*** MATERIAL SUPPLIED ***

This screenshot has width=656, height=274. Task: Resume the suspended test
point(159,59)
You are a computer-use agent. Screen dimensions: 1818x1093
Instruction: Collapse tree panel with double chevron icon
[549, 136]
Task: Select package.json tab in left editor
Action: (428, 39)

***

THE TASK:
Return the listing above exactly, line for line.

SOLUTION TO THIS PROBLEM:
This screenshot has width=656, height=274. Task: Resume the suspended test
point(159,59)
You are a computer-use agent. Screen dimensions: 1818x1093
Instruction: Collapse tree panel with double chevron icon
[549, 136]
Task: Select package.json tab in left editor
Action: (428, 39)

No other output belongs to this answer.